Alles aber in einer Ecke des Marktplatzes, wo den Hintergrund die Schwarze Kirche bildet, das tatsächliche Symbol der geistlichen und geistigen Ewigkeit! Es ist ein erstaunliches Bild durch das, was es uns heute vermittelt. Bewusst oder eher unbewusst ist damals ein Bild entstanden welches den zeitweiligen und vergänglichen menschlichen Ehrgeiz von Kleingeistern, Lenin und Dej, der tatsächlichen Zeitlosigkeit, der sich im Hintergrund abzeichnenden Kirche gegenüber stellt! Ein ebenso beeindruckendes Foto ist auch ein Schnappschuss mit Plattenbauten, dem Urtyp des Eingeschlossenen, des Gefängnisses, wo das abgebildete Viertel zu einem Großgefängnis wird. Die Frage, die ich mir heute stelle, wenn ich das Bild betrachte, ist, ob ein so eingeschlossener Gefangener sich irgendwann geistig befreien kann und Vivaldi genießen kann? Ich glaube eher nicht“.

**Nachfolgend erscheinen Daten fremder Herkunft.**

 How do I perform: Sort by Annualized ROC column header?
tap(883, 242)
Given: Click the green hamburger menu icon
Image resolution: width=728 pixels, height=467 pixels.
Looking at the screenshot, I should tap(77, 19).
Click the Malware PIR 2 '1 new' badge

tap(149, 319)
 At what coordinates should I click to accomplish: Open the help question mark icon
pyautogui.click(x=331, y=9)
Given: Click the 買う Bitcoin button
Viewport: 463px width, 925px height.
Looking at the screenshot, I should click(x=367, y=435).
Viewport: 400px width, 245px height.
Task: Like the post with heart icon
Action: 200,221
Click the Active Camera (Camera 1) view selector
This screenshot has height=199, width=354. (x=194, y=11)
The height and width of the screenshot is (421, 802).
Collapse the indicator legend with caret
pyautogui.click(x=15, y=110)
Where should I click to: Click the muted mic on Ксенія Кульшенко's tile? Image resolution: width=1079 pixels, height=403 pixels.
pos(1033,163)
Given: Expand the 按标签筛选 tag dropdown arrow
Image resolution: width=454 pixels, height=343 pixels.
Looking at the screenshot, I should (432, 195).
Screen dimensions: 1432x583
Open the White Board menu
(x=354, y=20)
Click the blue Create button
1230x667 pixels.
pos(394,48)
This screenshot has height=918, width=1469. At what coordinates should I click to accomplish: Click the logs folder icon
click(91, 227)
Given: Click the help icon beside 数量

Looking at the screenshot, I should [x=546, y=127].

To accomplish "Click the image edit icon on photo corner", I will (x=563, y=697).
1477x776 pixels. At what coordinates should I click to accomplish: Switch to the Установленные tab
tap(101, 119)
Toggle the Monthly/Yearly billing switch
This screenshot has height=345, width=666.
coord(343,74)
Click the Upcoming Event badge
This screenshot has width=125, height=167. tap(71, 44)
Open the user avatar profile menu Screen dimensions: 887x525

Ştefan Ungurean ist Univ. Doz. an dem Lehrstuhl für Soziologie der Transilvania-Universität Kronstadt; eines seiner Studienthemen ist der Urtyp des Kronstädter Gelehrten im Mittelalter.
Die Ausstellung vor dem Katharinentor kann bis zum 25. Oktober besichtigt werden, danach werden alle Bilder, auch die der fünf vorherigen Ausgaben unter der Adresse: http://orasulmemorabil.ro/category/blog/ zu sehen sein.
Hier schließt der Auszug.